Elsa de Lacerda & Pierre Solot
The Times They Are A-Changin'
Printemps 2020, premier confinement. Elsa de Lacerda est violoniste, Pierre Solot pianiste. Sur fond de discours politiques qui divisent la population en essentiels et non-essentiels, leur métier est questionné. C’est dans ce contexte qu’est née l’idée de Change.
Le confinement ferme les portes mais ouvre les discussions ! Les parents d’Elsa l’ont bercée de chants révolutionnaires à l’âge où d’autres apprennent Frère Jacques. Elle fait alors découvrir à Pierre une vidéo d’archives, une foule emboîtant la voix de Zeca Alfonso sur Grândola, vila morena, un chant devenu l’hymne des commémorations de la Révolution des Œillets. Ce frisson partagé révèle un intérêt commun pour la politique, comprise dans son sens premier : la gestion de la cité. Mais surtout, il fait émerger la conscience que la musique, à diverses époques, a tenu un rôle concret et rassembleur, qu’elle en fût un appel à la révolution ou à la résistance.
Pierre Solot
Faire un disque c’est aller contre l’éphémère,
c’est l’idée de fixer quelque chose.
Confié à l’inspiration de différents compositeurs, le projet des deux interprètes allie ainsi création contemporaine et questionnement historico-politique. Le duo a sélectionné onze mélodies emblématiques, chacune faisant écho à des mouvements ou changements de société. Ces mélodies ont ensuite été distribuées entre dix compositeurs, avec un cahier des charges minimaliste : la formation bien sûr (violon-piano), le respect d’un temps donné (les morceaux n’excèdent pas 7 minutes chacun) et, surtout, la nécessité de faire apparaître la mélodie (que l’on reconnaîtra clairement ou discrètement selon les arrangements). Cette dernière donnée est très importante, car c’est de la mélodie que viendront la réminiscence et l’envie, la possibilité, de questionner le présent : qu’en est-il de ces combats aujourd’hui ?
Les textes sont absents des créations car « la question de la parole est problématique : on entendra des mots sur le disque, mais prendre en compte tous les textes donnait un caractère trop hybride et explicite. L’absence de voix a du sens dans la logique de réminiscence et pour le chemin que ça oblige à faire ».

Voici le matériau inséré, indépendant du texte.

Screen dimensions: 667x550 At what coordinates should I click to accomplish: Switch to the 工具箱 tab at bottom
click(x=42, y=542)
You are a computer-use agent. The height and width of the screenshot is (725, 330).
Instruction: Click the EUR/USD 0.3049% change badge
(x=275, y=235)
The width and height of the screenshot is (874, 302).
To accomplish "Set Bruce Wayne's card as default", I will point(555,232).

Les thématiques explorées brassent volontairement large et abordent des combats pas tout à fait achevés, exposés à la lumière du présent : luttes socialistes, apartheid, révolution chilienne, mais aussi causes LGBT et féministes. « C’était important pour nous d’inclure des compositrices au projet, les femmes étant moins bien représentées dans le métier. » C’est ainsi qu’on trouvera la toute jeune Apolline Jesupret revisitant l’éminence El pueblo unido jamás será vencido, son inspiration côtoyant celle de l’incontournable Jean-Luc Fafchamps avec une relecture de Ain’t Got No, I Got Life de Nina Simone. Un exercice pour lequel il a par ailleurs demandé à Elsa de troquer son violon pour l’alto, afin de s’approcher au plus près du grain de voix dans la chanson originale.
Et ce ne sont pas les seuls grands écarts du disque. Si chaque univers a confronté les interprètes à des défis techniques, le voyage entraînera aussi l’auditeur dans une matière multiple et stimulante. L’hétérogénéité se met ici au service d’un propos rassembleur.

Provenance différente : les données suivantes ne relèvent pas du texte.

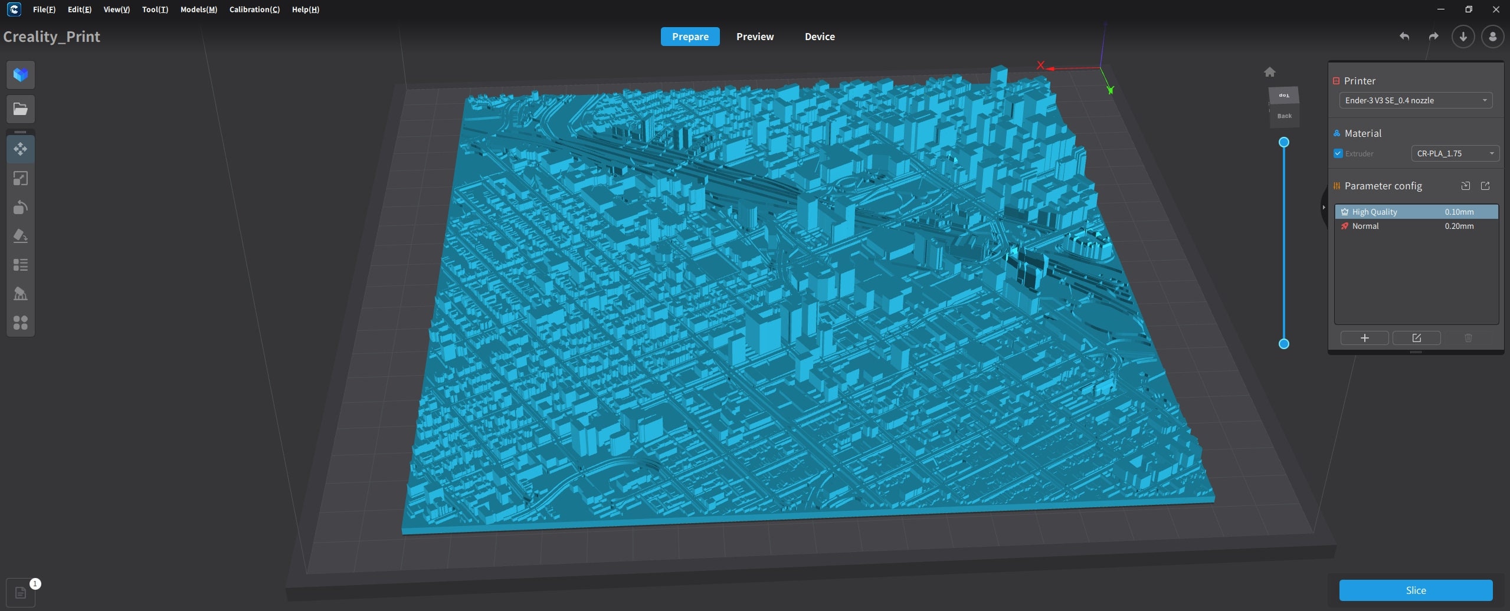Collapse the right settings panel with the chevron
Viewport: 1510px width, 611px height.
click(x=1323, y=207)
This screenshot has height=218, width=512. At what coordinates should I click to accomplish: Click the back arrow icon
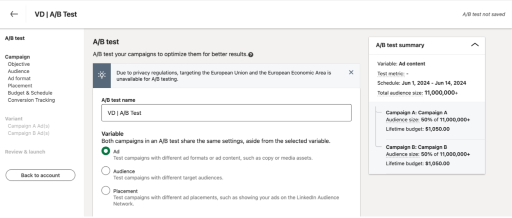tap(14, 14)
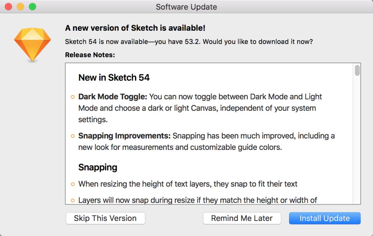
Task: Click the bullet beside Snapping Improvements
Action: 73,136
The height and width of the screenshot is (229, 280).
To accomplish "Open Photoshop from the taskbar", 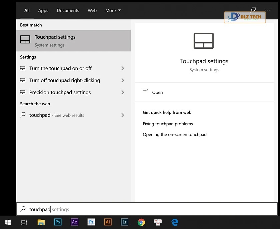I will (58, 222).
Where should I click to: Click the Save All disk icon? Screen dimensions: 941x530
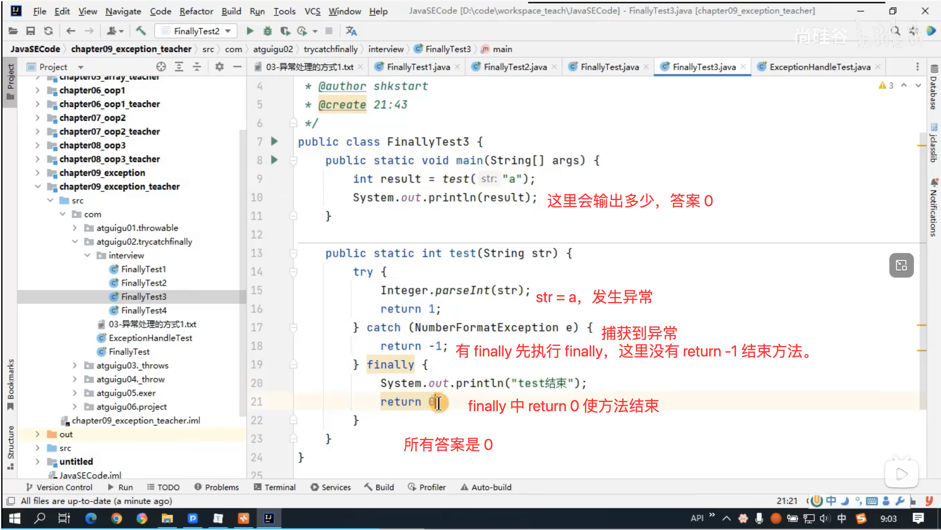(x=30, y=31)
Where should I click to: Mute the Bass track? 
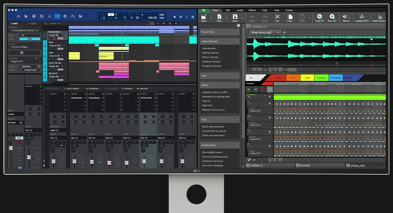point(49,49)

On pourra ainsi, au choix, déambuler dans la diversité du disque ou alors en extraire des morceaux particuliers, pour les savourer au gré de l’envie… ou de la découverte d’un répertoire. La modernité du propos prend aussi corps dans le geste de l’enregistrement. « Quand on joue une musique en concert, ça vit et puis ça disparaît. Faire un disque c’est aller contre l’éphémère, c’est l’idée de fixer quelque chose. Le disque existera comme un jalon dans un parcours musicien mais aussi dans un parcours humain et historico-politique. (…) Je crois aux projets nécessaires. Redécouvrir ces chants montre que la musique est essentielle ».
Sorte d’anti-tabula rasa, voici un disque qui vient remuer les braises de l’engagement et aussi poser un geste de mémoire, au creux d’une époque où ces derniers sont aussi souffrants que nécessaires.